» ACTIVITY:
Please make an exact transcription of all the data that follows.

» AVAILABLE DATA:
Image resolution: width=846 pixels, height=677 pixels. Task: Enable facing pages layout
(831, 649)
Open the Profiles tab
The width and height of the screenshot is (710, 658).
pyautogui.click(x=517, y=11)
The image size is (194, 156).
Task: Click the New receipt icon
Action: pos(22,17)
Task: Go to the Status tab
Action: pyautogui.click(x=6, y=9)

» EXPECTED ANSWER:
Image resolution: width=846 pixels, height=677 pixels. Task: Enable facing pages layout
(831, 649)
Open the Profiles tab
The width and height of the screenshot is (710, 658).
pyautogui.click(x=517, y=11)
The image size is (194, 156).
Task: Click the New receipt icon
Action: pos(22,17)
Task: Go to the Status tab
Action: pyautogui.click(x=6, y=9)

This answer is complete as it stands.